Esta substituição da comida pela pancada está tão enraizada nas mentalidades que já entrou na língua: é o gaiato que na escola ameaça colega "lá fora tu *comezas*!", e não tenciona repartir o farnel, antes quebrar a cara do infeliz, seguramente mais pequeno, porque, eis outra virtude nacional, espancam-se os mais fracos e bajulam-se os mais fortes, é a mãe que carinhosamente previne o filho após patifaria insignificante, "Vais ver a carga de cachaporra que *comes* quando o teu pai chegar a casa" -- até na capital, de falares mais finos, mais polidos à superfície, se diz das ordens do governo, das leis, das ordens do patrão, por mais abstrusas que sejam: "é *comer* e calar!"
É este o nosso Portugal conformado. O do "come e cala-te", em que se *come* sofrimento, adoçado embora pela linguagem metafórica, pelo que não espantará ouvir camponesa na feira responder a filho que, olhos aguados, lhe choraminga "Mãe, compre-me um bolo!" "Compro-te mas é uma pouca de merda!", isto porque a merda, fedorenta, pegajosa, colou-se não apenas às línguas, mas também às mentalidades —"Este país é uma merda!".

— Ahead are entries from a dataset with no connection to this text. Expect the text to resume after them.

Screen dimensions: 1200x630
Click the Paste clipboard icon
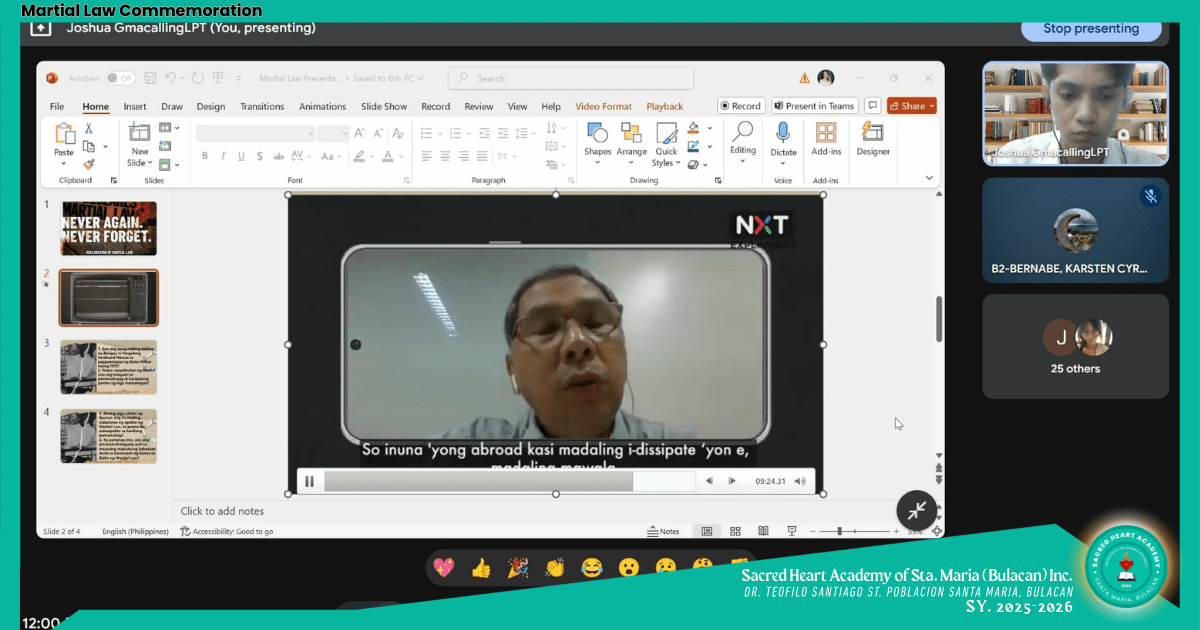64,136
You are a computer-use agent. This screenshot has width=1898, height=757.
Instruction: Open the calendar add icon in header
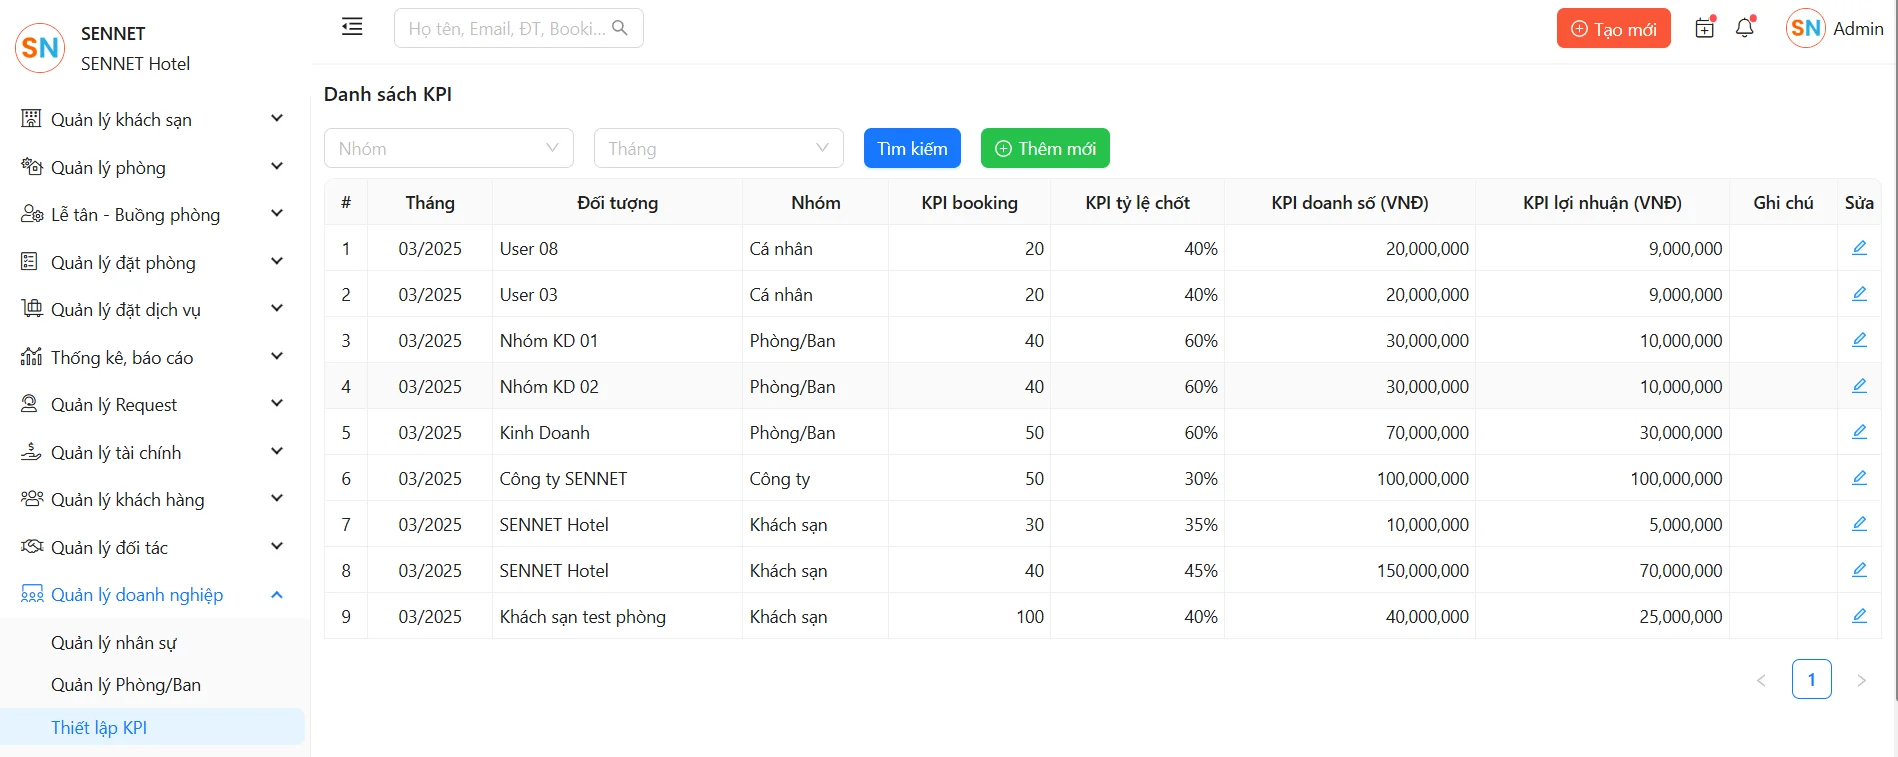(1705, 28)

Dois verbos, *comer* e *calar*; um nome, *merda*. Três palavrinhas que resumem o salazarismo e delas  deriva  tudo o mais: o silêncio resignado; a miséria de um povo descalço, a subnutrição, o analfabetismo, a violência animalesca contra os mais fracos. O medo. 
Por isso, naquela  tarde de sexta-feira, chuvosa, tristonha, apenas se deviam ter visto autocarros e eléctricos apinhados de trabalhadores a caminho de casa, fartos da merda do emprego, cansados da merda da vida, parados na Baixa, no Martim Moniz, na Praça da Figueira, no Terreiro do Paço, pela merda dos automóveis de uns merdas engravatados que compram carros a prestações para  entupir as ruas da cidade, e impacientes com os engarrafamentos, com as bestas que são os outros condutores, ainda buzinam infernalmente, interminavelmente, ou exasperados metem a cabeça de fora da janela a berrar "Cale essa merda, não vê que ninguém pode passar?", inconformados com esta injustiça social que os obriga a ficarem parados atrás dos autocarros onde antes viajavam!

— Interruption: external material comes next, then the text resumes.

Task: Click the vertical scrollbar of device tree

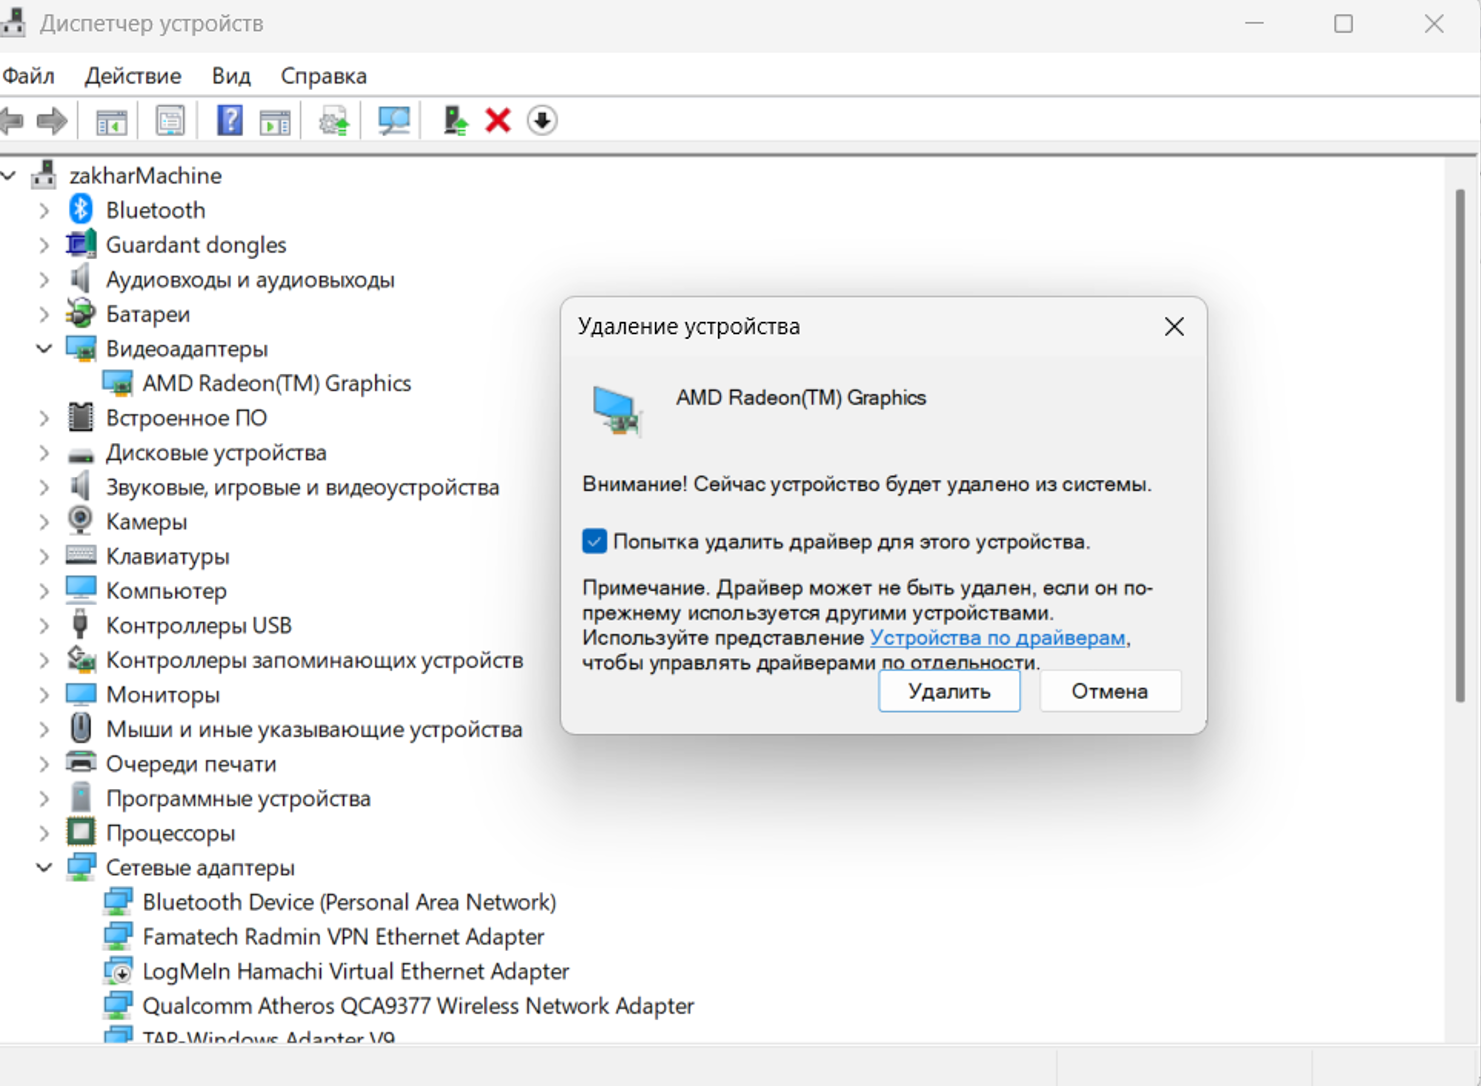Action: pos(1460,450)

Por todo o lado estalam conflitos, "Vá bardamerda!" "Vá você, seu malcriadão!" "Oiça lá, sabe com quem está a falar?", e o pretenso figurão exige a presença das autoridades, mas é sabido que estas só aparecem quando não fazem falta, e o cavalheiro olha em volta, desconsolado: "Quem me agarra, que mato aquele malandro?"

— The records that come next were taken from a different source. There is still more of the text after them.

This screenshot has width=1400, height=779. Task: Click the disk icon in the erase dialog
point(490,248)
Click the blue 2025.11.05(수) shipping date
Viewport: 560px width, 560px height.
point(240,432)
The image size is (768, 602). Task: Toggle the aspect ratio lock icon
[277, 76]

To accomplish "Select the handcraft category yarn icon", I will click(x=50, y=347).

Ainda o não sabem, mas a polícia está ocupada mais adiante, um punhado de estudantes armou arruaça, bloqueou a Almirante Reis, em breve todos estes cidadãos, proprietários de automóvel ou desclassificados utilizadores de transportes públicos, uns e outros inocentes, pacatos, respeitadores da ordem, cumpridores da Lei,  ver-se-ão  envolvidos na  pancadaria, pois a polícia de choque quando carrega é como toiro bravo, também ela só vê pela frente o vermelho que a enerva, ai dos mais exaltados, esses que ciosos dos seus direitos de prioridade, garantidos pelo Código da Estrada,  exigem a presença das autoridades -- levarão umas boas cacetadas, um ou outro será detido e levado para os calabouços do Governo Civil, enquanto a malandragem que armou o desacato escapa por entre as malhas policiais como as ratazanas pelas sarjetas da cidade."